I don't know about GPT4 but the latest one (GPT 5.2) has 200k context window while Gemini has 1m, five times higher. You'll be wanting to stay within the first 100k on all of them to avoid hitting quotas very quickly though (either start a new task or compact when you reach that) so in practice there's no difference.

I've been cycling between a couple of $20 accounts to avoid running out of quota and the latest of all of them are great. I'd give GPT 5.2 codex the slight edge but not by a lot.

The latest Claude is about the same too but the limits on the $20 plan are too low for me to bother with.

The last week has made me realize how close these are to being commodities already. Even the CLI the agents are nearly the same bar some minor quirks (although I've hit more bugs in Gemini CLI but each time I can just save a checkpoint and restart).

The real differentiating factor right now is quota and cost.

mcv 13 hours ago | parent [-]

> You'll be wanting to stay within the first 100k on all of them

I must admit I have no idea how to do that or what that even means.

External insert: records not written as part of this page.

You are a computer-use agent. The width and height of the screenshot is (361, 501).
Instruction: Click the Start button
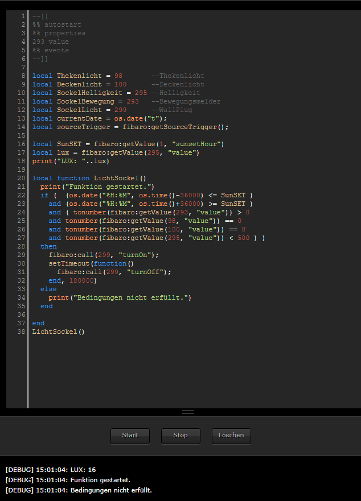point(130,436)
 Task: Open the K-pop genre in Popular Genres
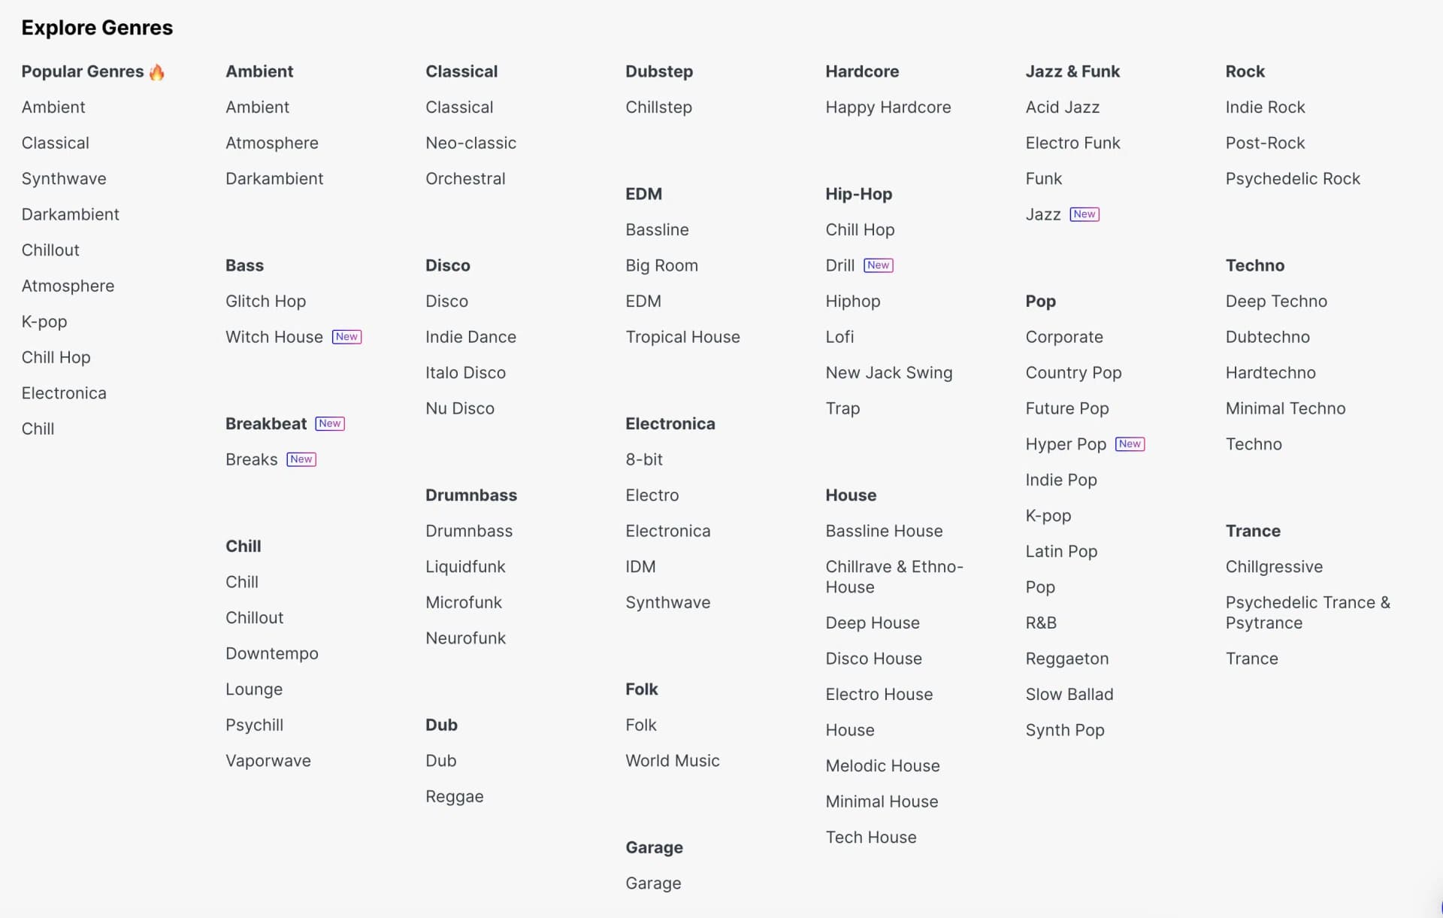point(44,321)
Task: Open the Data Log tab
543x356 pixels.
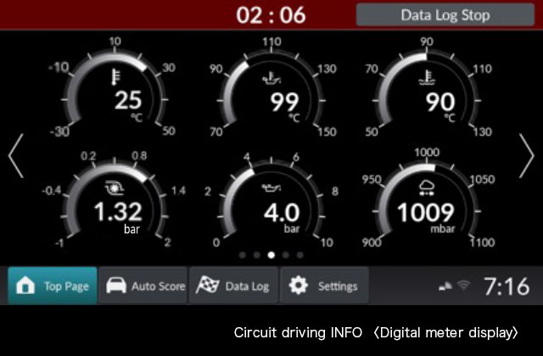Action: click(233, 286)
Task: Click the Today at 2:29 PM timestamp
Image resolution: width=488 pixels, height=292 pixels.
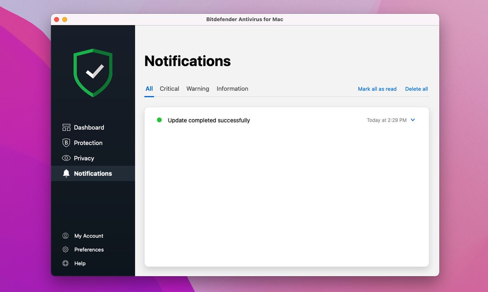Action: (x=386, y=120)
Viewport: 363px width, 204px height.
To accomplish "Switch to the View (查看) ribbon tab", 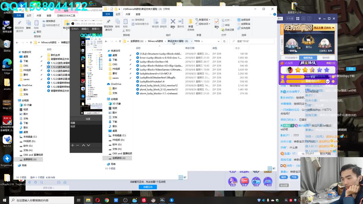I will click(x=138, y=14).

I get that bigger context window is better, but what does it mean exactly? How do you stay within that first 100k? 100k what exactly?

hawtads 11 hours ago | parent [-]

Okay, here's the tl;dr:

Attention based neural network architectures (on which the majority of LLMs are built) has a unit economic cost that scales (roughly) n^2 i.e. quadratic (for both memory and compute). In other words, the longer the context window, the more expensive it is for the upstream provider. That's one cost.

The second cost is that you have to resend the entire context every time you send a new message. So the context is basically (where a, b, and c are messages): first context: a, second context window: a->b, third context window: a->b->c. It's a mostly stateless (there are some short term caching mechanisms, YMMV based on provider, it's why "cached" messages, especially system prompts are cheaper) process from the point of view of the developer, the state i.e. context window string is managed by the end user application (in other words, the coding agent, the IDE, the ChatGPT UI client etc.)

The per token cost is an amortized (averaged) cost of memory+compute, the actual cost is mostly quadratic with respect to each marginal token. The longer the context window the more expensive things are. Because of the above, AI agent providers (especially those that charge flat fee subscription plans) are incentivized to keep costs low by limiting the maximum context window size.

(And if you think about it carefully, your AI API costs are a quadratic cost curve projected into a linear line (flat fee per token, so the model hosting provider in some cases may make more profit if users send in shorter contexts, versus if they constantly saturate the window. YMMV of course, but it's a race to the bottom right now for LLM unit economics)

They do this by interrupting a task halfway through and generating a "summary" of the task progress, then they prompt the LLM again with a fresh prompt and the "summary" so far and the LLM will restart the task from where it left of. Of course text is a poor representation of the LLM's internal state but it's the best option so far for AI application to keep costs low.

Another thing to keep in mind is that LLMs have poorer performance the larger the input size. This is due to a variety of factors (mostly because you don't have enough training data to saturate the massive context window sizes I think).

The general graph for LLM context performance looks something like this: https://cobusgreyling.medium.com/llm-context-rot-28a6d039965... https://research.trychroma.com/context-rot

There are a bunch of tests and benchmarks (commonly referred to as "needle in a haystack") to improve the LLM performance at large context window sizes, but it's still an open area of research.

https://cloud.google.com/blog/products/ai-machine-learning/t...

The thing is, generally speaking, you will get a slightly better performance if you can squeeze all your code and problem into the context window, because the LLM can get a "whole picture" view of your codebase/problem, instead of a bunch of broken telephone summaries every dozen of thousands of tokens. Take this with a grain of salt as the field is changing rapidly so it might not be valid in a month or two.

Keep in mind that if the problem you are solving requires you to saturate the entire context window of the LLM, a single request can cost you dollars. And if you are using 1M+ context window model like gemini, you can rack up costs fairly rapidly.